[[ SUPPLIED TEXT, beginning ]]

The LED lamps I purchased draw 190mA (.19A) per lamp.  When you replace all four you will only be drawing 760mA (.76A).  The total load of all for LED's is less then one of your existing bulbs.  In other words if you had only one of your 1056 bulbs plugged in and lit for an hour you would draw 2.1A from your battery.  With all four of the LED Lamps running you could let them run for 2.76 hours using the same current draw.

Not to mention you will not believe how bright white the LED's I am recommending are.  

The LED lamps I purchased you can see and buy at //www.superbrightleds.com/other_bulbs.htm.  Scroll down until you see a small panel with nine LED's on it, part number T10-PCB-CWHP9.  Click on "Buy Now".  For your replacement the third bulb down is "1156-PCB-WHP9 White LED Lamp" MAKE SURE YOUR SELECT "Cool White - 7000K".

Now all you need is four small pieces of 1/4" wide double sided carpet tape to stick them to the top of your existing lamp receptacles and plug them in.

austinado16

JimS, Wavery, and Birdman, thanks for the response.

Looked at those LED's......why wouldn't I go with the 32LED version instead of the 9LED version?  When I do change to LED's, I'll do the porch light too, because it's also an 1156 bulb.  Doing this upgrade has been on my list since our first outings last year.

I'm using a Optima Yellow Top AGM battery that I picked up on Craigslist locally for $60.  We've had good luck with it so far.

I don't have the money to throw at a solar system right now, but I still want to learn about them, and look at what's available, what I need, and what prices are like.  Who knows, might trip over someone selling some used panels and just "have to" pull the trigger.

ForestCreature

austinado16, we get along with 45 watts. Our usage is minimal, biggest power hog is the furnace for us and that's not used except early spring and fall with it off during the day , till we go in at night. Temp set at 60 while we sleep.

It's kept up just fine, we have one of those ICP triple panel systems that costco sold, been using it for almost 8 years. Some day we'll get a single lightweight panel to make it easier to move about.

BirdMan

Good question!  It's not about the number of LED's on the bulb/panel.  It's about three things: Brightness(lumens), Color(wavelength), and Beam Pattern(degrees).  Another way to quickly determine how much light you will get is pick the LED assembly with the highest current draw, though this tells you nothing about the color you will get from them.

The 36 LED panels //www.superbrightlights sells, product# T10-PCB-W36, has the following specs:
Current Draw=123mA, Lumens=57, Wavelength=9000, Beam Pattern=100

The product I got for myself, T10-PCB-CWHP9, with 9 LED's has the following specs:
Current Draw=190mA, Lumens=120, Wavelength=7000, Beam Pattern=120

Notice that the 9 LED assembly is twice as bright by comparing the number of lumens they put out.  Also has a wider beam pattern.  The higher the wavelength the more the light starts having a blue/purple tint.  A wavelength of 7000 looks very white to me and is also in the range of what is called "cool white".

Hope this helps.

BirdMan

Listed above you will see the test results from the first night of camping.  Below is the second night.

Solar Panel was connected during all sunlight hours today.  Disconnected solar panel at 8PM.  At 9PM battery voltage was 12.84V.  NOTE: Anything above 12.6V is considered fully charged.

Set heater thermostat to 60 degrees.  At 6AM the next morning I turned off the heater.  At 6:30am the battery voltage settled to 12.17V.  This represents that there is still 57% of battery power left.

I was really not concerned about the draw of the water pump, thought it is the hightest draw component in the trailer at 4A.  The reason being is we use this during the day for a few seconds at a time with the occational shower and most of the current (if not all depending on the solor output at that moment) will be handled directly from the solar panel and not from the battery.

With the new LED's I don't have to really even consider how much they are used as the current draw is now VERY low.  One old lamp was about 1.2A of draw.  I can now run both LED assemblies for 3.2 hours with the same current draw as using one of the old bulbs for one hour.  Normally we only have one or the other lamp on at a given time anyway.

[[ SUPPLIED TEXT, end ]]
[[ THE DATA, beginning ]]

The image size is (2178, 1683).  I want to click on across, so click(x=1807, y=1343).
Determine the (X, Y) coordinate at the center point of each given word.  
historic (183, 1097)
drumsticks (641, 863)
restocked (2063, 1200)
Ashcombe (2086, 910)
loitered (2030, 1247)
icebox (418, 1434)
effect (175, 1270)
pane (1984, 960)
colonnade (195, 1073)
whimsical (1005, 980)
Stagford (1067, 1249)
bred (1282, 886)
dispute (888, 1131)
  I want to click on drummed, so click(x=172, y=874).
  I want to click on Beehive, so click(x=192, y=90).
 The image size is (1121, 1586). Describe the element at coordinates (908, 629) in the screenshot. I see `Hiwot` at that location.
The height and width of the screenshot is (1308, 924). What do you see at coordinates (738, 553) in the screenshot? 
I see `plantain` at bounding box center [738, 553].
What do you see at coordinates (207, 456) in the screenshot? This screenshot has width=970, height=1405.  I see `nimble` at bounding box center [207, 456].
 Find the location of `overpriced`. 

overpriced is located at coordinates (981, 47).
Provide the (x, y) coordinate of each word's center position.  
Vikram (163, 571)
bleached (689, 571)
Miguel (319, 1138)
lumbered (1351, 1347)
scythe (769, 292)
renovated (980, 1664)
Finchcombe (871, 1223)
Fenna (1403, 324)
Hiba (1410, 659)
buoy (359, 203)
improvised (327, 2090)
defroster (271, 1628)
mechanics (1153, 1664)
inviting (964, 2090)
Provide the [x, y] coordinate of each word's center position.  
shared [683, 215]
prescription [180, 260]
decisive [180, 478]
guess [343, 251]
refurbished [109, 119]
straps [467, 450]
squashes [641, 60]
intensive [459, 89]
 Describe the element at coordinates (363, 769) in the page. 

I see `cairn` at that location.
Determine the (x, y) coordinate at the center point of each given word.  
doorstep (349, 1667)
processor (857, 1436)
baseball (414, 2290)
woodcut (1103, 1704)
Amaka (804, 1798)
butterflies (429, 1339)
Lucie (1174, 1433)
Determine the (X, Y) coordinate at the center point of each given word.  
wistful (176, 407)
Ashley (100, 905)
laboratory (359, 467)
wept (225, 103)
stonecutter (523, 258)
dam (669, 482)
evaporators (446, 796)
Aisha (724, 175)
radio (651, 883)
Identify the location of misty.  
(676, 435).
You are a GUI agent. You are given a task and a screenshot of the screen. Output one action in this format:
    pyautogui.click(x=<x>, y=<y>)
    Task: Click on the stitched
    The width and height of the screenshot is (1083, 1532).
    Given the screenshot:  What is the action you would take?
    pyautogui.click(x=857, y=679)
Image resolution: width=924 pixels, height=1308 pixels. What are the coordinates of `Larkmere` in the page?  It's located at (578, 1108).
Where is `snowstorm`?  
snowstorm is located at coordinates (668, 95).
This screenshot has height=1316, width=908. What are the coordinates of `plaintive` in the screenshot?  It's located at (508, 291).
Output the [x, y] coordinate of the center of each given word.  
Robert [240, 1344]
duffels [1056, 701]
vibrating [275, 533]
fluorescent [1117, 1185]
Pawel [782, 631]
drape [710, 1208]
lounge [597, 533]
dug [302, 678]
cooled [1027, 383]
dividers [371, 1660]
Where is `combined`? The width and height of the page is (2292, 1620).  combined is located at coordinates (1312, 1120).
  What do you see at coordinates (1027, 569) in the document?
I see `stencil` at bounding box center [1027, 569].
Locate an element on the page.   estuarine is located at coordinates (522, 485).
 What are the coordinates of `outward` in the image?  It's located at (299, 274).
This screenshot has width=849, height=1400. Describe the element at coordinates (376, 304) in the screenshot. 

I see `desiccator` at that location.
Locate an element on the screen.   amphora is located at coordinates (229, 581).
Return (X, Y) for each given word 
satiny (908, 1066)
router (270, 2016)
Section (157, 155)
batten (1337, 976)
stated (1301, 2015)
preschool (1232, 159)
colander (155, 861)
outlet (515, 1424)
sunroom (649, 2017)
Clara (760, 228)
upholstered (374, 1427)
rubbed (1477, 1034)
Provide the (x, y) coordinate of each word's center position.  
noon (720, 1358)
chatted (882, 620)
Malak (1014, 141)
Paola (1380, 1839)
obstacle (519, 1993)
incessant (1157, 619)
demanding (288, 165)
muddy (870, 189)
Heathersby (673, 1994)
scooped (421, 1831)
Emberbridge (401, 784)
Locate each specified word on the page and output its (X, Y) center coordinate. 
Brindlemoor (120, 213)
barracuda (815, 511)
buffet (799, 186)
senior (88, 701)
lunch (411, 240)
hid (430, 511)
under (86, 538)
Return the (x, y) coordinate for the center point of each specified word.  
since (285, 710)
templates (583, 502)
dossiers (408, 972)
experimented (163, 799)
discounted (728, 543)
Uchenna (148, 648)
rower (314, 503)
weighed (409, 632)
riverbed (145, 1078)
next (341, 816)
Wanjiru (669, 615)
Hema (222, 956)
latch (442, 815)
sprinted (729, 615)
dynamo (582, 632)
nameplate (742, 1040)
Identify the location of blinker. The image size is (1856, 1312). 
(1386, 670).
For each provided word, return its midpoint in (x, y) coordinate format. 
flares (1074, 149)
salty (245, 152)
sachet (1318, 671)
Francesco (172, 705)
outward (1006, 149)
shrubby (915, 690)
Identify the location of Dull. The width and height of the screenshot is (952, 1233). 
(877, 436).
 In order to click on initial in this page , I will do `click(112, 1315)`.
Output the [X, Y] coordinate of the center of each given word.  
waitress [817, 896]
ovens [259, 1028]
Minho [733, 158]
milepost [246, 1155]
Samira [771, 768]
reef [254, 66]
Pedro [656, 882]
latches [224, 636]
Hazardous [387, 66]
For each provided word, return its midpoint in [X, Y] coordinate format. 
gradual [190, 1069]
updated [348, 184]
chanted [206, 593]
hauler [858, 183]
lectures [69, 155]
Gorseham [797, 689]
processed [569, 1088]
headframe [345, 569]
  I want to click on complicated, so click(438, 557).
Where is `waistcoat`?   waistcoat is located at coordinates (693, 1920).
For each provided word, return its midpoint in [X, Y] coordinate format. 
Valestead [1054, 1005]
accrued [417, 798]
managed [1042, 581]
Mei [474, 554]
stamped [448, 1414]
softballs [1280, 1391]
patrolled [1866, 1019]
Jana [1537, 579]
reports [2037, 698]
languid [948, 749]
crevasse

[[ THE DATA, end ]]

● THE TASK:
Answer these questions using the forum text on LED trailer lamps.
(a) What part number does BirdMan give for the 9-LED product he got for himself?
(b) What battery does austinado16 use, and what did it cost?
(c) How long has ForestCreature been using the ICP triple panel system?
None of the records is required for what comes next.

● ANSWER TO THE PROBLEM:
(a) T10-PCB-CWHP9
(b) An Optima Yellow Top AGM battery, bought for $60
(c) Almost 8 years